Riddler: Can You Solve This Rather Pedestrian Puzzle?

My solution to this Riddler using R

FiveThirtyEight’s Riddler Express

link

Riddler City is a large circular metropolis, with countless square city blocks that each have a side length of 1 km. A small section of the city, composed of 36 blocks, is shown in the diagram below:

At the very center of the city lies Riddler City Hall. Its many employees all walk to and from work, and their homes are evenly scattered across the city. The sidewalks they walk along have always been adjacent to the streets — but that may be changing.
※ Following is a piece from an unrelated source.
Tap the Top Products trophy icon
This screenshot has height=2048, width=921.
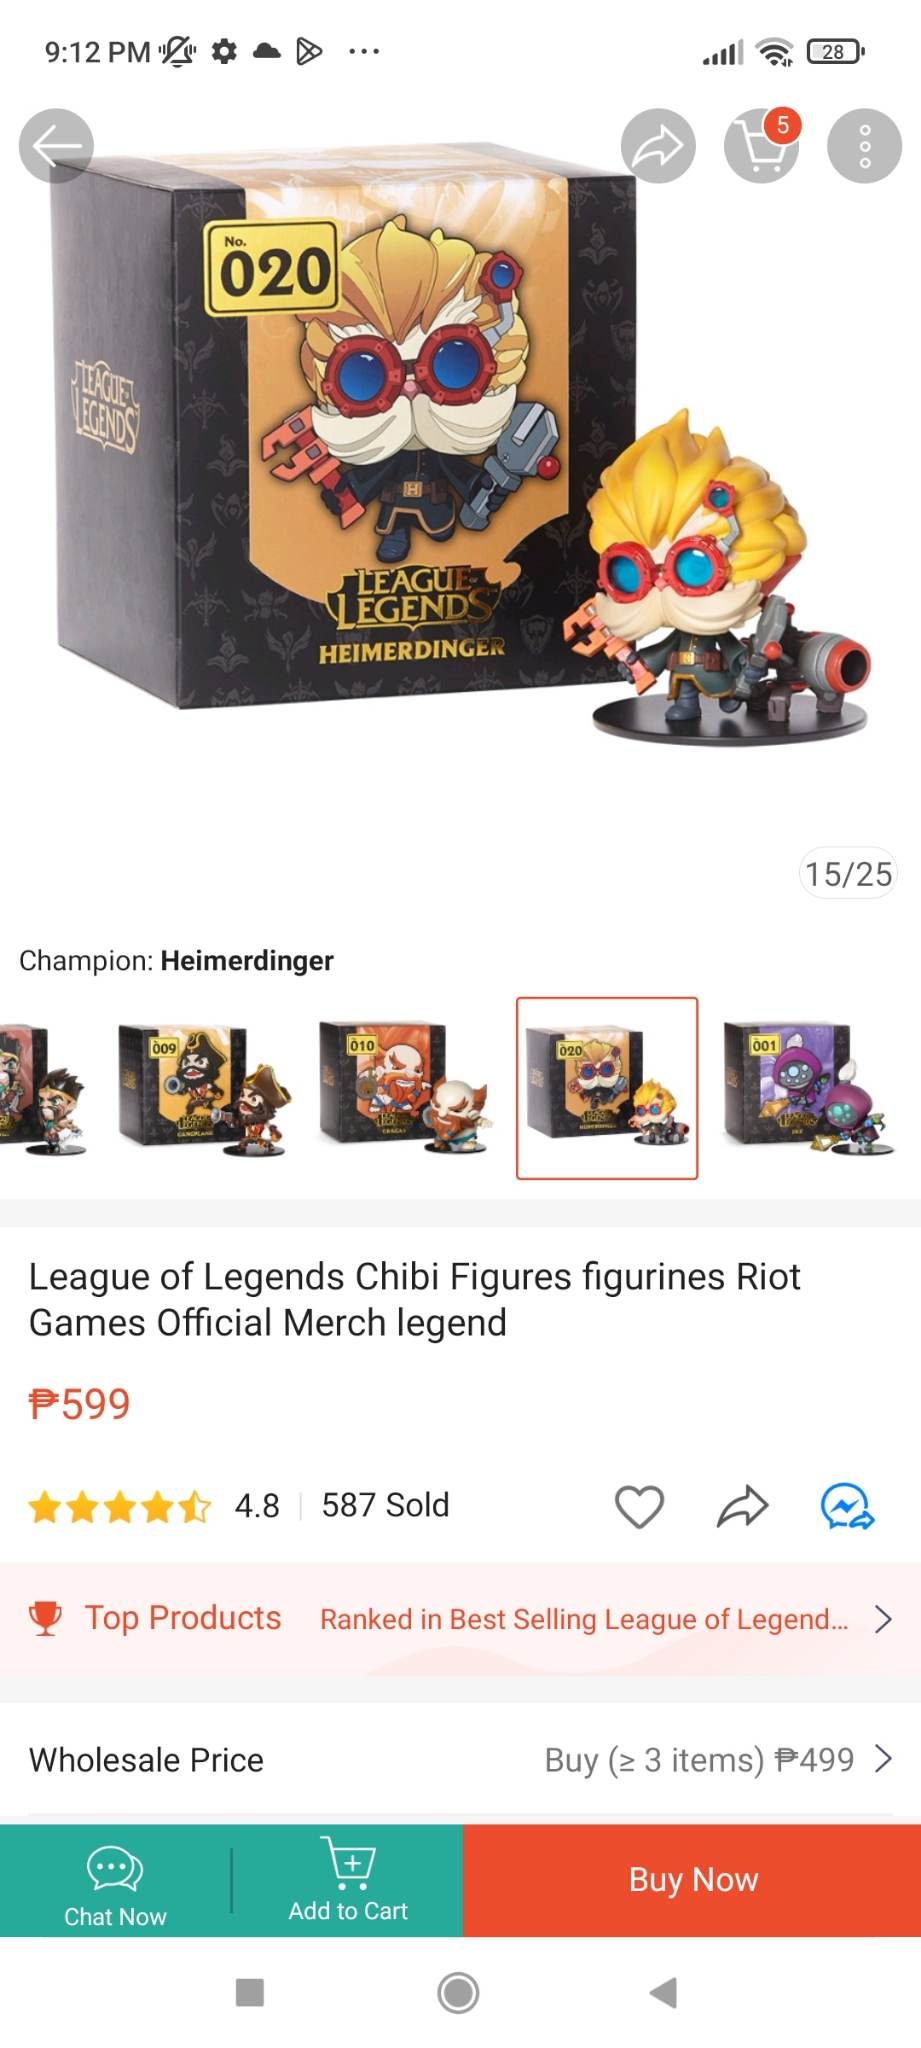pos(45,1618)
Recently, several city hall employees submitted a petition, requesting that the sidewalks should no longer lie alongside the streets. Instead, they want the sidewalks to cut diagonally across the city, connecting nearby street intersections. These proposed sidewalks are represented by the thicker blue lines in the diagram below:

The mayor of Riddler City has tasked you with resolving this dispute in a mathematical manner. She would like you to answer the following question: What fraction of the city hall employees would have a shorter walk home (that is, to the street intersection nearest to their home) if the city replaced its traditional sidewalks with these diagonal sidewalks?

Plan

My plan is to build out each system as a graph and then measure the shortest distance to the center from each node.

Setup

knitr::opts_chunk$set(echo = TRUE, comment = "#>")

library(glue)
library(ggraph)
library(tidygraph)
library(tidyverse)

theme_set(theme_minimal())

set.seed(0)

Building the graphs

I plan to do a small-scale example and then get the final answer with a larger city. To help with this, I parameterized the number of blocks in the city as the variable N_BLOCKS derived from the radius of the city CITY_RADIUS. The number of rows and columns were derived from this.

CITY_RADIUS <- 3
N_BLOCKS <- CITY_RADIUS * 2 + 2
num_rows <- N_BLOCKS + 1
num_cols <- num_rows

I built a simple function node_name() to help keep the naming of the nodes standardized as the column (x) and row (y) of the node. It is first used to locate the city hall.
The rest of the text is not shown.